When I was living in Geneva, I went to an art fair with my wife and she fell in love with Lynette Yiadom-Boaky. At the time, her paintings were going for around 100k: way out of our budget. Now she sells for almost 10 times over. Always. Listen. To. Your. Wife. At least, thanks to Masterworks, I was able to buy her a 1/700th of a painting while crossing my fingers the trend will continue.

Seedrs Republic Europe

Last but not least, my ongoing adventure as a VC/angel investor.

I did 27 investments and my current IRR is 11.31% [these investments have a favourable tax treatment in the UK. IF I bothered, the IRR would be above 17%. But I did not]. As it happens for this type of investment, 90% of the gains come from a single investment, a ghost kitchen company whose shares went from 1.6 to 28.93.

I had 6 defaults and 2 others are most likely to go soon. I got screwed by the Italian founder of 8Sleep: he saved one of the companies I funded and promised to pay previous shareholders if the founding team would stay for a year more. He fired them after 11 months… Guess I am not going to buy his mattress after all.

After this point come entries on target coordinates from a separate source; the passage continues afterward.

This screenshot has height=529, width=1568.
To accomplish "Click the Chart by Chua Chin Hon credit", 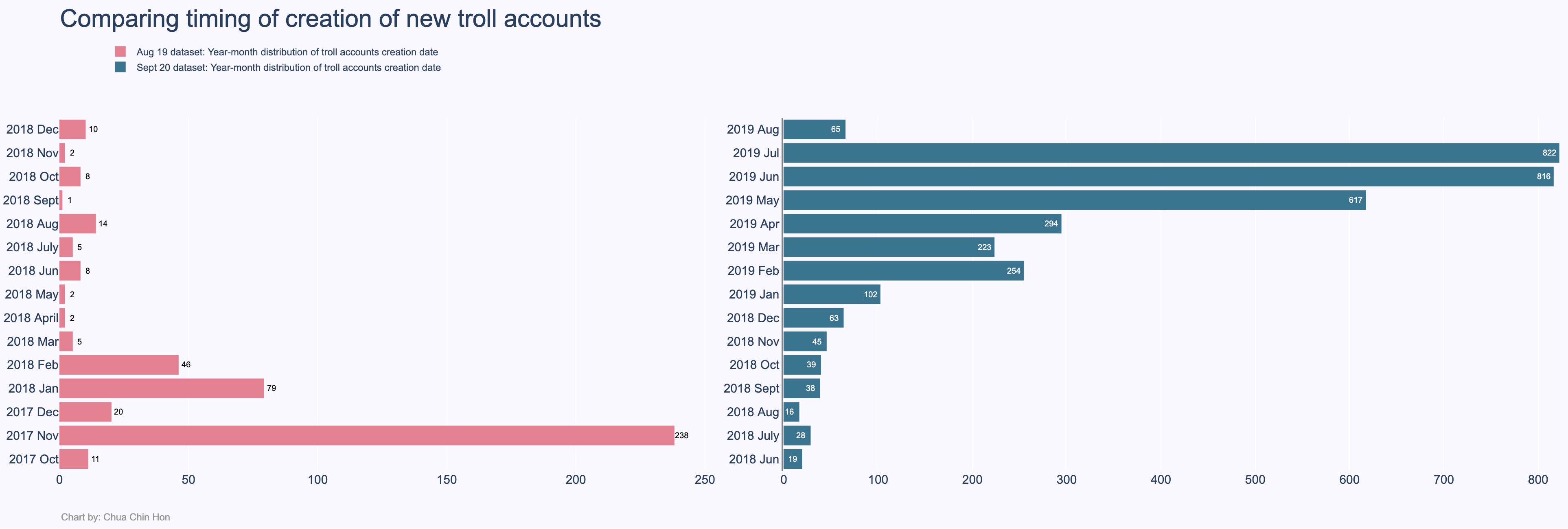I will click(116, 517).
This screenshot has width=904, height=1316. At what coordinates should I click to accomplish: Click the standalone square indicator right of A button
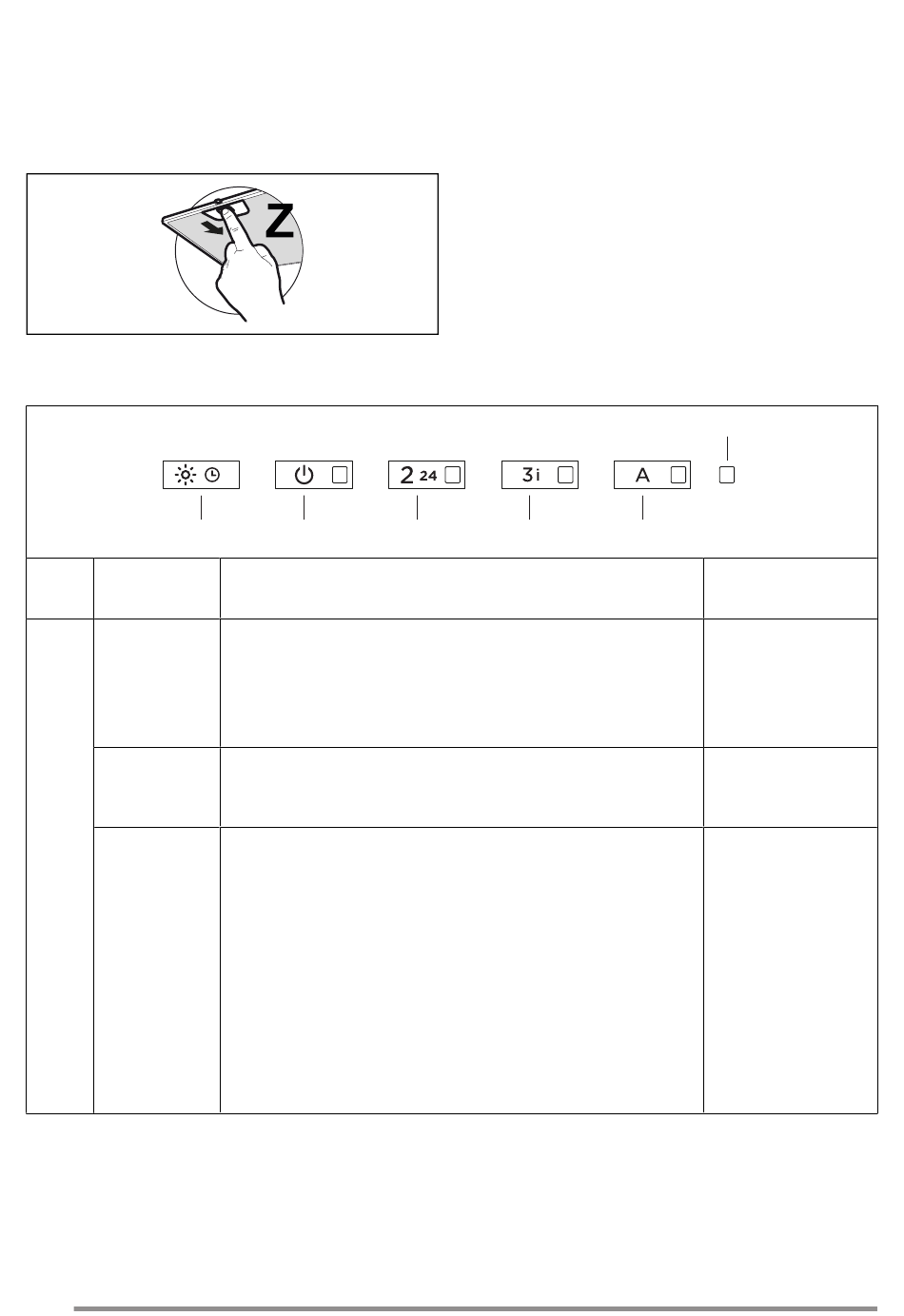(727, 475)

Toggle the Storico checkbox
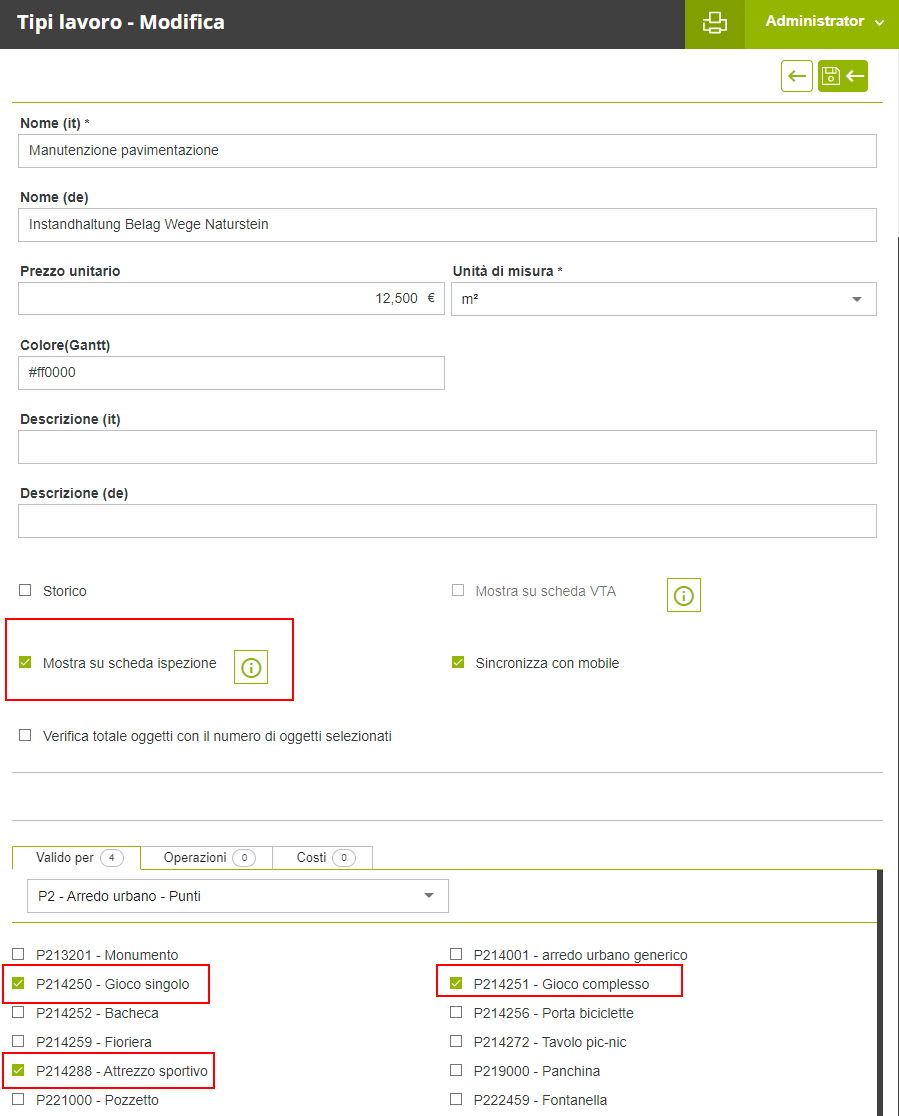25,591
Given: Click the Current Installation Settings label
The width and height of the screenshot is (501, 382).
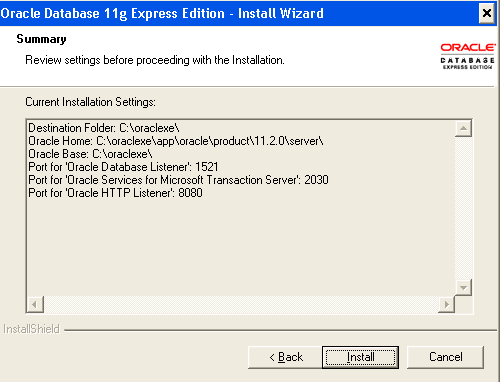Looking at the screenshot, I should pos(90,102).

I loved the service so much that I bought shares of Seedrs on the secondary market. A few months later they got acquired by Republic and, unfortunately, they didn’t let small shareholders swap their Seedrs stake for a Republic one.

It is a type of investment exercise that I would suggest to anyone, to realise how many potentially great ideas are out there. When done well, it requires a lot of research, experience and understanding. Still, the odds are against you because of adverse selection: if a company arrives to raise on Seedrs, it means it got passed by many, MANY other knowledgable and resourceful investors. You see only the worst deals. And you have zero opportunity to speak with the founders: their character is usually more important than the idea.

The best thing about Seedrs is that you can invest just 100 quids (and probably even less than that): mistakes are cheap and you get 70% (?) of the real experience.